Set of tasks
[1] In the text on General Assembly planning, how far in advance should planning begin?
[2] Carry on the text on General Assembly planning from its final sentence.

Passage for review
<<<<
5. Neglecting Documentation

Failing to document daily decisions, making subsequent review difficult.

6. Underestimating the Budget

Setting unrealistic budgets that get blown by surprise costs.

7. Failing to Rehearse

Skipping a full rehearsal a few days before, which is critical to detecting hidden problems.

Ninth: Practical Recommendations for Effective Planning

  • Begin Early: At least 8 weeks before the Assembly, ideally 12 weeks for complex assemblies.
  • Build a Multi-Disciplinary Team: Cover all the required dimensions.
  • Document Everything: Detailed timetable, decisions taken, responsibilities, deadlines.
  • Hold Regular Meetings: At least weekly initially, more frequently as Assembly day approaches.
  • Coordinate Proactively: With external parties (auditor, regulator, suppliers).
  • Comprehensive Rehearsal: Three days before the Assembly, with all senior participants.
  • Detailed Contingency Plans: For each major risk identified.
  • Open Communication: Within the team and across the organization.
  • Documented Detailed Evaluation: After the Assembly, to capture lessons for next time.
  • Invest in Skills: Train the team and update their knowledge continuously.

Tenth: A Comprehensive Pre-Assembly Checklist

The following checklist may be adapted for any company:

Strategic Planning (60–45 days before)

  • Initial decision to convene the Assembly
  • Project team formation
  • Timetable preparation
  • Budget development
  • Format selection (in-person/virtual/hybrid)
  • Initial agenda drafting

Document Preparation (45–25 days before)

  • Final agenda drafting
  • Board report
  • Audited financial statements
  • Auditor’s report
  • Resolutions in legal form
  • Supporting materials for each item
  • Proxy and ballot templates

Logistical Preparation (25–7 days before)

  • Venue booking
  • Catering coordination
  • Audio-visual equipment
  • Virtual platform setup
  • Printing of documents
  • Reception team training
  • Translation arrangements, if needed

Communication (21–1 day before)

  • Issuing the invitation
  • Disclosure on Tadawul
  • Sending documents to shareholders
  • Press release
  • Outreach to major shareholders
  • Reminders to shareholders
  • Pre-Assembly Q&A response

Pre-Assembly (1–0 days before)

  • Comprehensive rehearsal
  • Final check of all materials
  • Final check of electronic systems
  • Briefing of the chairperson and key members
  • Final coordination with the team

Conclusion

Effective planning is the bedrock of any successful General Assembly. It transforms the Assembly from a routine procedural event into a strategic communication moment with shareholders, enabling the company to convey its vision, demonstrate transparency, and build sustainable trust. Investing in advance preparation always pays off in execution quality, reduced risk, and enhanced corporate reputation.
>>>>
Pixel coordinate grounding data
<<<<
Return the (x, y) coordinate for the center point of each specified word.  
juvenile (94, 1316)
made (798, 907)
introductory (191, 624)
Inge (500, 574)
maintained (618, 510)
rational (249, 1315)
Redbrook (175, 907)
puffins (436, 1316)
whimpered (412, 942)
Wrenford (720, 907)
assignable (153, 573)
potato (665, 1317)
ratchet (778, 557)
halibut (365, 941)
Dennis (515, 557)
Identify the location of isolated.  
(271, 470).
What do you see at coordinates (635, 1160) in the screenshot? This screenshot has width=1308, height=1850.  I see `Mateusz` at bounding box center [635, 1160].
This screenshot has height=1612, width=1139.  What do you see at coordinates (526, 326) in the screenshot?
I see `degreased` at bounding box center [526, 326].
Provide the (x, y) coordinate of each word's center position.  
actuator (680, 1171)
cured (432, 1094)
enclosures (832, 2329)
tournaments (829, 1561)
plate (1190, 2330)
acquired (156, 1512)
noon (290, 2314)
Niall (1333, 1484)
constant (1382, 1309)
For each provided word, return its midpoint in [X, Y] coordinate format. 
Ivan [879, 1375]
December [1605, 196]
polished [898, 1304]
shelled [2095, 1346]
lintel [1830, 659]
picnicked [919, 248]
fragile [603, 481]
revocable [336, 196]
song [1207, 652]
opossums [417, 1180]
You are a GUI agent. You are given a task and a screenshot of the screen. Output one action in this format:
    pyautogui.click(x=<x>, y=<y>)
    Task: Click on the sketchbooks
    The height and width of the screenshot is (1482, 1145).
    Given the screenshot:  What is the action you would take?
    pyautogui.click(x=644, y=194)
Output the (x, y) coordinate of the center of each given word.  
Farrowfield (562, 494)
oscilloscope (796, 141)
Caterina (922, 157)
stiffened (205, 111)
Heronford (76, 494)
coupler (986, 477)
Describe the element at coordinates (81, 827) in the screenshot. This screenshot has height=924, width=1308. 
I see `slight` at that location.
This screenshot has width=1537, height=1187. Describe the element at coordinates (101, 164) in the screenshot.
>>>>
Outputs for the tasks
[1] At least 8 weeks before the Assembly, and ideally 12 weeks for complex assemblies.

[2]
In a rapidly evolving environment—from technological progress to changing regulations to rising investor expectations—Assembly planning must itself evolve. Today’s leading companies are those that adopt continuous improvement, learn from every Assembly, and invest in the skills of their teams. The Assembly is not just an annual event; it is a strategic opportunity to be exploited to the fullest.

🎯  Essential Points to Remember

(1) Begin Assembly planning at least 8 weeks before the date. (2) Build a multi-disciplinary team with clearly defined roles. (3) Develop a realistic budget with a contingency reserve of 15–20%. (4) Choose the Assembly format (in-person/virtual/hybrid) based on the company’s circumstances. (5) Build detailed contingency plans for the principal risks. (6) Hold a comprehensive rehearsal 2–3 days before the Assembly. (7) Document every step to support future improvement. (8) Coordinate continuously with all internal and external parties. (9) Invest in modern technology and tools. (10) Treat every Assembly as a learning opportunity for the next.

References and Sources

  • Saudi Companies Law (M/132) — provisions on convening Assemblies.
  • Implementing Regulations of the Companies Law for Listed Joint-Stock Companies.
  • Corporate Governance Regulations of the Saudi Capital Market Authority.
  • OECD Principles of Corporate Governance.
  • Best Practices in Annual General Meeting Management — ICGN.
  • Guide to Corporate Secretarial Practice — ICSA.
  • Project Management Body of Knowledge (PMBOK).